**Short exercise 1:** According to the Katherine Henson piece, in what year did she self-publish her first book?
**Short exercise 2:** Copy the Katherine Henson piece from the words "I have never" up to and including the words "more than darkness.".
**Short exercise 3:** Proceed with the Katherine Henson piece, picking up after its final sentence.

**Reading text:**

..............................

Katherine Henson, penning as k.e. She self-published her first book, “wildflowers: the first collection” in 2016. Katherine has been writing for as long as she can remember, and it is both her love language and preferred choice of communication. For Katherine, writing has been a way to escape and discover; through body image issues, depression, anxiety, and loss Katherine has used her words as a way to be honest with herself, while also helping others understand that they are not alone.

No One Else Can Play My Part

I have never shared these moments. Never put them into words and sentences. Never opened the wound for the world to venture through.

But today, today I do.

Because I know that I am not alone. 

The road was dark, midnight was coming close, the snow had stopped, but the storm raged in her heart. 
The road stretched further and further out in front of her. The tears crept across every crease of her face and fell into her lap.
The pain wasn't going away. He had left her. He had betrayed her. He had walked away from every promise that touched her soul.
The road kept going, her headlights searching for something more than darkness. 
Heart pounding, eyes closing, hands shifting, body numb. Metal wrapped bark, and silence came again. 

She was gone.

The bottle rolled around in her hand. Who knows what they were this time. All she knew was she didn't like what she had to feel without them. They left her numb, and to her, that was better than the movement of life. 

One, two, six, she lost count. She couldn't remember the last time she was actually happy, but whatever was to come next would wash over her dazed and deadened.

She was gone.

She sat at the end of that twin bed, tightly pushed into the corner of that twelve by twelve dorm room. Hundreds of miles from home. Thousands of miles from reality. Every thing she was in that night was a silent war. Every thing she felt was numbness.

She knew what was next. It was almost reflex. As if when the darkness fell she only knew where to find the blade. That's where the answers were in the darkness. That's what the darkness held; another scar.

..............................

**Source data:**

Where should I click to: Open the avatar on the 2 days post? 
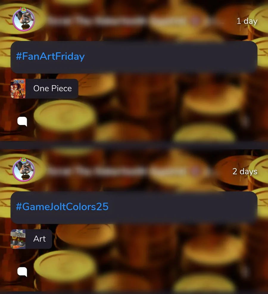pos(24,170)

..............................

**Reply 1:** 2016

**Reply 2:**
I have never shared these moments. Never put them into words and sentences. Never opened the wound for the world to venture through.

But today, today I do.

Because I know that I am not alone. 

The road was dark, midnight was coming close, the snow had stopped, but the storm raged in her heart. 
The road stretched further and further out in front of her. The tears crept across every crease of her face and fell into her lap.
The pain wasn't going away. He had left her. He had betrayed her. He had walked away from every promise that touched her soul.
The road kept going, her headlights searching for something more than darkness.

**Reply 3:**
Tonight it would be her upper arm. Two years ago it was her thigh. A year from then it would be her stomach. But tonight she traced old, familiar lines of the darkness she had yet to overcome.

She was gone.

Maybe it wasn't always subtle. Maybe ending it wasn't going to come in a single moment. Maybe she couldn't end it in the blink of an eye - but she could make sure that she felt pain. That she could welcome the darkness with open arms and call it home.

She starved herself. She left herself with bruises. She belittled herself. She was reckless. She put herself at the will of men. She closed every avenue of survival. She simply stopped living for survival - she simply stopped living.  

She was gone.

Maybe her greatest attempt to end it all was the silence she lived in. She learned to paint on the perfect smile and fake the prettiest laugh. She knew how to play the game.

She sat there. Surrounded by people who loved her. Memories and laughter floating around the room. A nameless weight called her heart home, and the darkness beckoned her to come back inside. She didn't know who she was anymore; maybe she never knew. 

She was gone.

There was a battle raging on within her own mind, and neither side wanted to survive. Even the darkness seemed to lose the will to wrap her up. Days would come when she wasn't even strong enough to swallow the pill, or retrace the scars. A day when she wasn't even strong enough to die. Living felt like hell, but she was too weak to end it all. 

That is nothing beautiful. Too weak to fight and too weak to die. 

But that is what she lived. That is what she walked in. That is what she breathed in every morning when she rolled out of bed - a prayer that today would be the day she was strong enough to end it all.

She was gone.

I can't tell you where it all started. I can't even tell you that I've slayed the beast. I am still fighting the last mile of that darkness. I am still waking up and wishing it to end.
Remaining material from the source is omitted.